0
votes

I need to access Parquet files on S3 from Spark 1.6. My attempted approach is at the bottom, and I get a "403 Forbidden" error, which is the same error as if the keys are invalid or missing.

Historically, I've done that using the deprecated s3n with keys in-line:

s"s3n://${key}:${secretKey}@${s3_bucket}"

For all the well-documented reasons, s3n and this format is problematic.

When I access JSON from Spark 1.6, this works...

sc.hadoopConfiguration.set("fs.s3a.endpoint",  "s3.amazonaws.com")
sc.hadoopConfiguration.set("fs.s3a.access.key", key)
sc.hadoopConfiguration.set("fs.s3a.secret.key", secretKey)
sc.hadoopConfiguration.set("mapreduce.fileoutputcommitter.algorithm.version", "2")

val fg = "s3a://bucket/folder/dt=" + day
val rdd = sc.textFile(fg)

When I access Parquet from Spark 2.x, this works...

val spark = {
  SparkSession.builder //()
  .config("fs.s3a.access.key", key)
  .config("fs.s3a.secret.key", secretKey)
  .config("mapreduce.fileoutputcommitter.algorithm.version", "2")
  .getOrCreate()
}

val fg = "s3a://bucket/folder/dt=" + day
val parqet = spark.read.parquet(fg)

My best guess for Parquet from Spark 1.6 would be something like this, but I get a 403 Forbidden error...

sqlContext.setConf("fs.s3a.access.key", key)
sqlContext.setConf("fs.s3a.secret.key", secretKey)
sqlContext.setConf("fs.s3a.endpoint", "s3.amazonaws.com")

val fg = "s3a://bucket/folder/dt=" + day
val parq = sqlContext.read.parquet(fg)    // 403 Forbidden here

Any advice appreciated.

EDIT - adding some detail about other s3a settings.

// sqlContext.getAllConfs.filter(_._1 contains "s3a").foreach(println)
(fs.s3a.connection.maximum,15)
(fs.s3a.impl,org.apache.hadoop.fs.s3a.S3AFileSystem)
(fs.s3a.fast.buffer.size,1048576)
(fs.s3a.awsSecretAccessKey,DikembeMutombo)
(fs.s3a.connection.timeout,50000)
(fs.s3a.buffer.dir,${hadoop.tmp.dir}/s3a)
(fs.s3a.endpoint,s3.amazonaws.com)
(fs.s3a.paging.maximum,5000)
(fs.s3a.threads.core,15)
(fs.s3a.multipart.purge,false)
(fs.s3a.threads.max,256)
(fs.s3a.multipart.threshold,2147483647)
(fs.s3a.awsAccessKeyId,DikembeMutombo)
(fs.s3a.connection.ssl.enabled,true)
(fs.s3a.connection.establish.timeout,5000)
(fs.s3a.threads.keepalivetime,60)
(fs.s3a.max.total.tasks,1000)
(fs.s3a.fast.upload,false)
(fs.s3a.attempts.maximum,10)
(fs.s3a.multipart.size,104857600)
(fs.s3a.multipart.purge.age,86400)

EDIT 2 - adding the workaround I'm using if I can't solve.

I think I have two options that I can make work, but I don't care for either.

  • s3a with credentials either hard-coded in core-site.xml OR set dynamically using sqlContext.setConf()... does not work.
  • s3a with credentials inline in the URL... works.
  • s3 with credentials set via sqlContext.setConf()... does not work.
  • s3 with credentials hard-coded in core-site.xml... works.

Unfortunately... including credentials in-line is bad security practice (and creates problems)... but hard-coding in core-site.xml isn't a complete solution.

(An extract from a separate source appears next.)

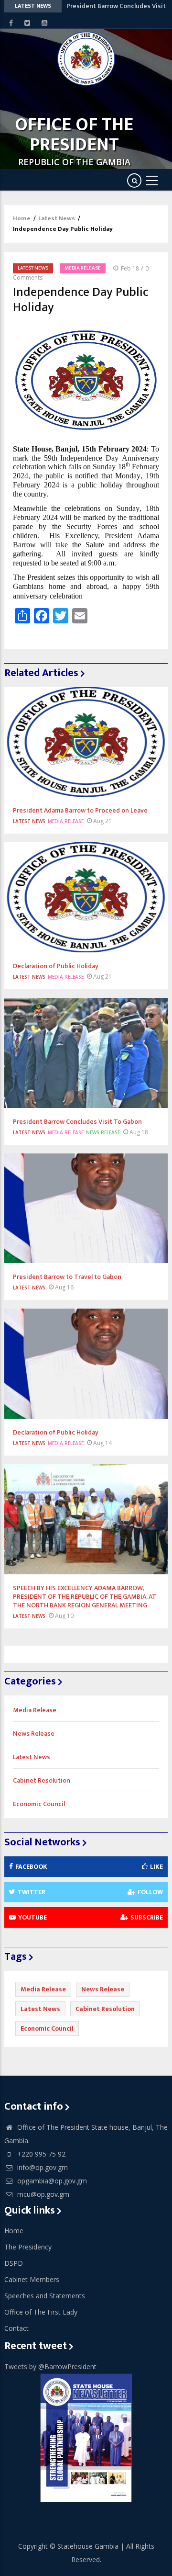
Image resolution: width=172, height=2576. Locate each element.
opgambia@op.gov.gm (51, 2180)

I need to be able to toggle between 4 sets of credentials. So my hack-y solution is to hard code s3 credentials in core-site.xml... and use inline with s3a to access Parquet in other AWS environments.

Would rather use s3a only and never with inline credentials, but I can't get that to work unfortunately.

1

1 Answers

0
votes

Debugging auth problems is hard as everyone goes out of their way to not log the secrets.

I'd start with the Troubleshooting S3A documentation.

Here I think the issue is that the name of the secret and access key was changed in s3a to fs.s3a.access.key and fs.s3a.secret.key

Set them and hopefully your problems will go away.

I agree with your goal of not putting secrets inline; in Hadoop 2.8+ the s3a connector will warn you against secrets-in-URLs, because it's hard to keep them out of logs.